Başkanlık sisteminin demokratik bir zeminde tartışılması gerektiğini ifade eden Çelik, “Yapılması gereken, temsilde adaletin sağlanacağı, istikrarın yakalanacağı, yasama, yürütme ve yargının birbirlerinin görev alanlarına müdahale etmeyeceği kaliteli bir demokratik zemini oluşturmaktır. Bu demokratik zemini sivil ve demokratik Yeni Anayasa'yla oluşturabiliriz” şeklinde konuştu.
“Hiç kimsenin dininden, dilinden, etnik kökeninden, renginden, mezhebinden, yaşam tarzından dolayı dışlanmadığı, horlanmadığı, kendisini ötelenmiş hissetmediği; tarihinden ve medeniyetinden aldığı güçle, öz güvenle dimdik ayakta duran, bugünü ve geleceği inşa edebilme potansiyelinin idrakinde Yeniden Büyük Türkiye'dir. Bu kapsamda, vesayetin bitişinde aktif rol aldığımız gibi, Yeniden Büyük Türkiye'nin inşasına temel oluşturacak yeni anayasanın yapım sürecine ve hükümet sistemi tartışmalarına da eleştiri ve önerilerimizle katkı yapmak istiyoruz.
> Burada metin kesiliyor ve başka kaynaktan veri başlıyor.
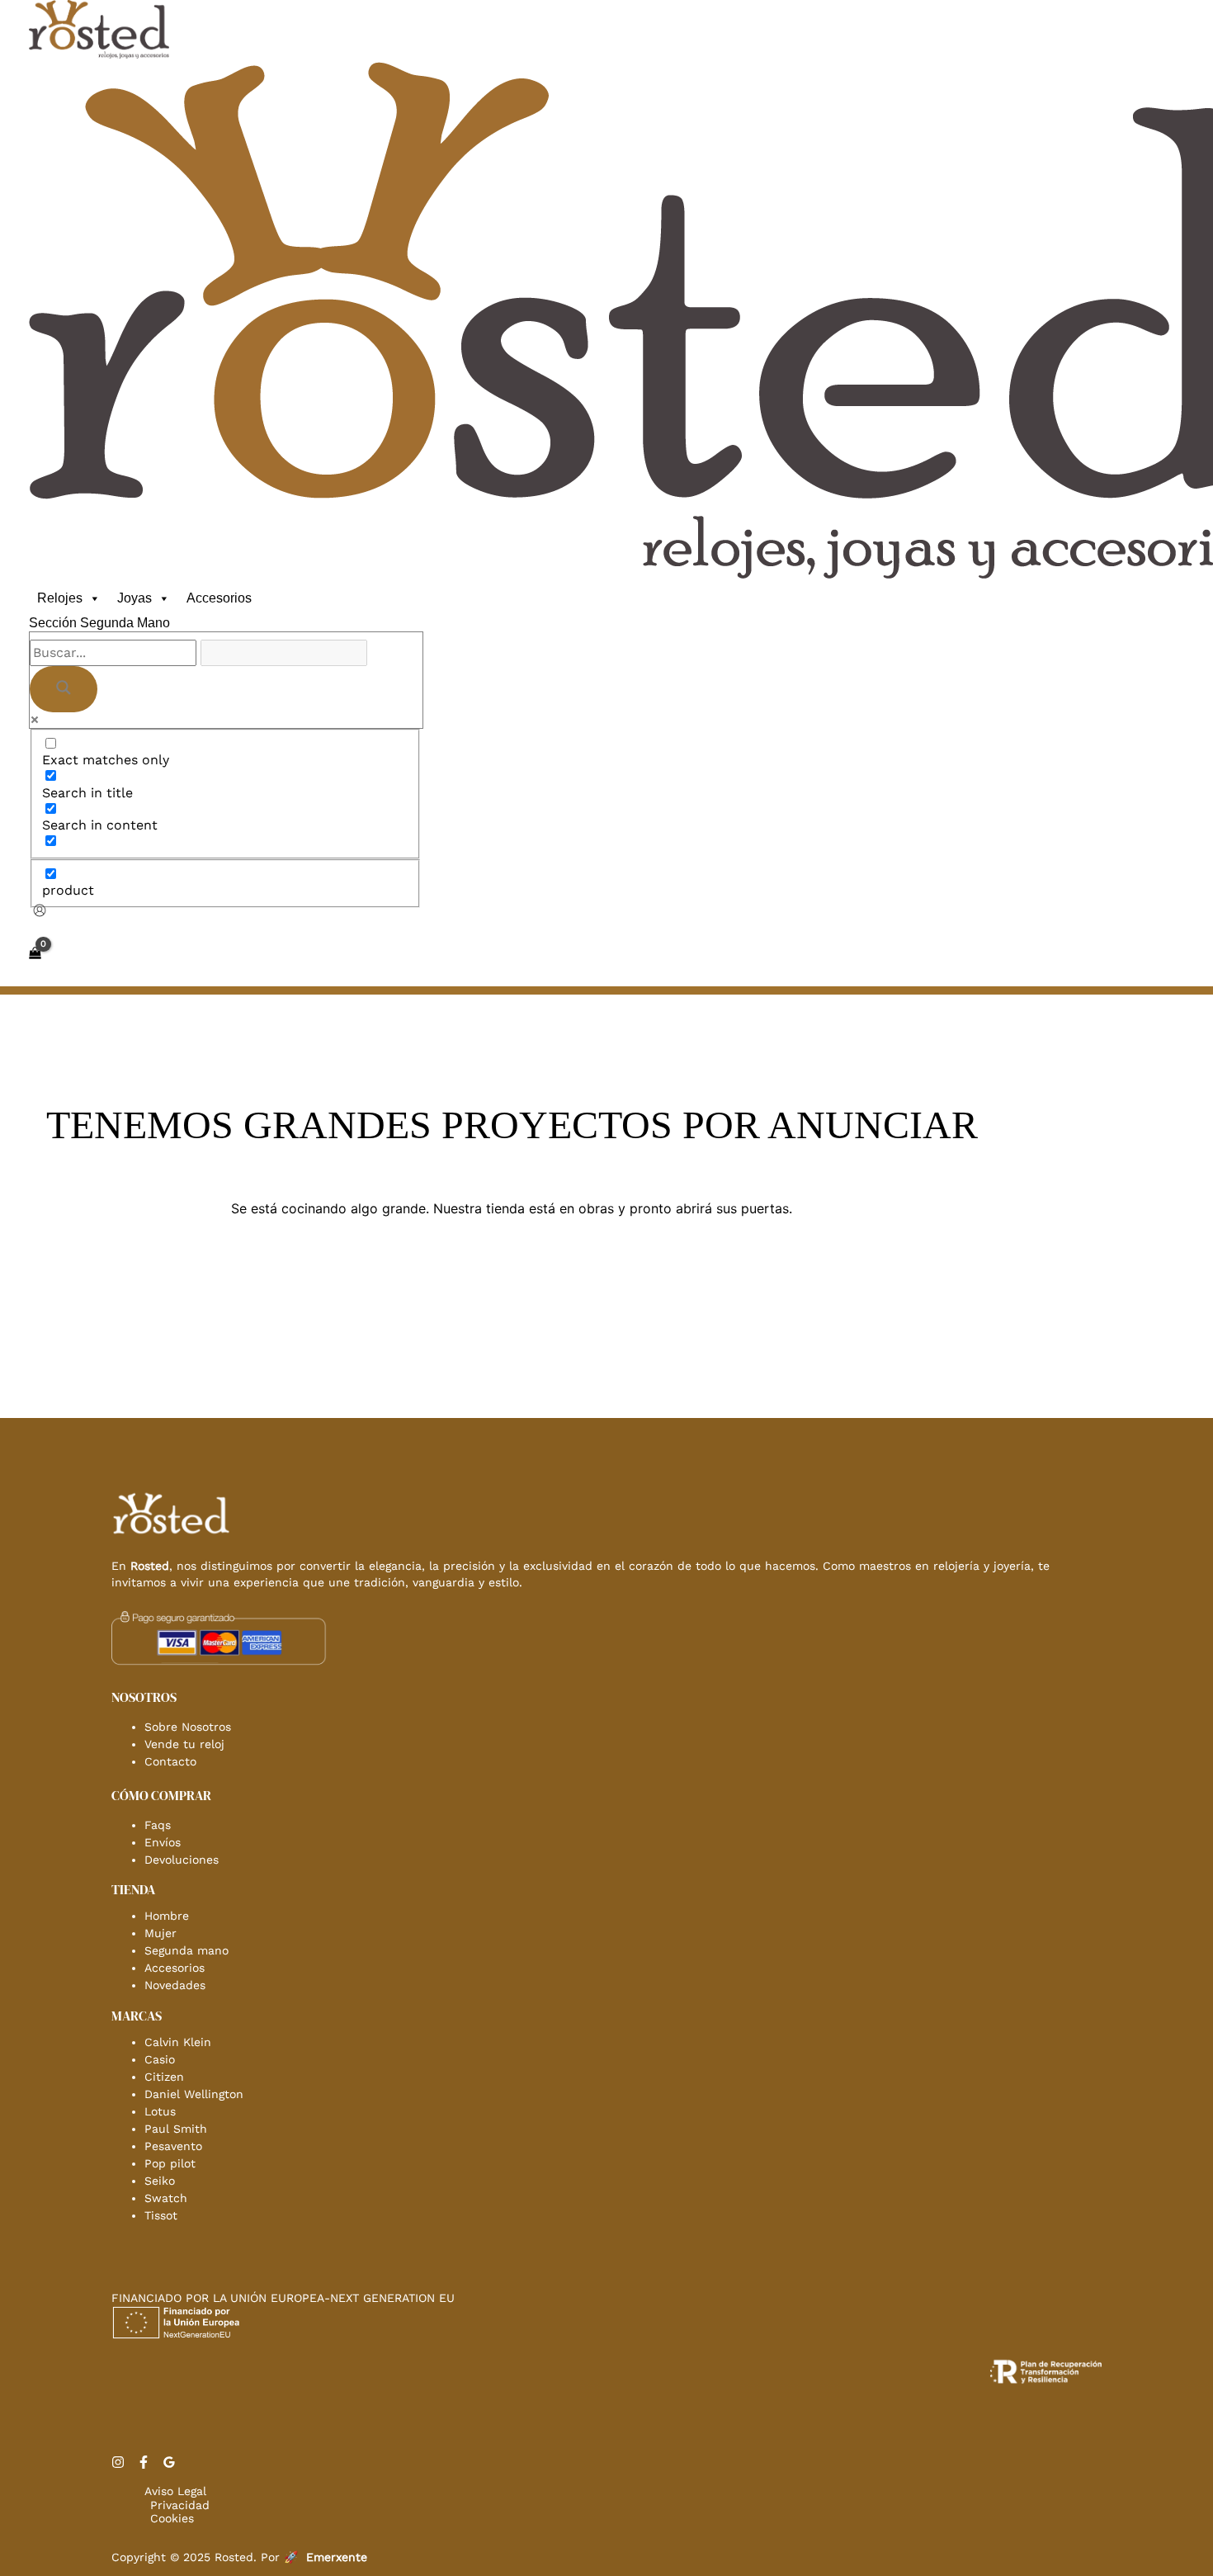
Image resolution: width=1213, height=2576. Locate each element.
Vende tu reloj (184, 1744)
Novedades (174, 1985)
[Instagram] (118, 2464)
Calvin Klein (177, 2042)
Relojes (60, 598)
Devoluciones (181, 1859)
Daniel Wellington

Memur-Sen olarak, teklif sendikacılığı anlayışımız gereği, sorunları kişilerden ve partilerden bağımsız fikir ve proje zemininde konuşmayı esas alıyoruz. Bu açıdan, başkanlık sistemi tartışmalarını kişiye veya kişilere bağlı değil, hükümet sistemleri tartışması olarak ele alınmasından yanayız” dedi.
Yeni anayasanın önemine değinen Çelik, şunları söyledi: “Tarih, parlamenter sistemle yönetilip otoriter yönetimlere şahitlik etmiştir. Almanya'da Hitler, İtalya'da Mussolini, İspanya'da Franco parlamenter sistemle iş başına gelmiş ve sistemin boşluklarını kullanarak tek adam haline gelmişlerdir. Bugün de hem parlamenter hem de başkanlık sistemiyle yönetilen otoriter yönetimler de demokratik yönetimler de mevcut. Dolayısıyla, yapılması gereken, temsilde adaletin sağlanacağı, istikrarın yakalanacağı, yasama, yürütme ve yargının birbirlerinin görev alanlarına müdahale etmeyeceği kaliteli bir demokratik zemini oluşturmaktır. Bu demokratik zemini özgürlükçü, sivil ve demokratik yeni anayasayla oluşturabiliriz.”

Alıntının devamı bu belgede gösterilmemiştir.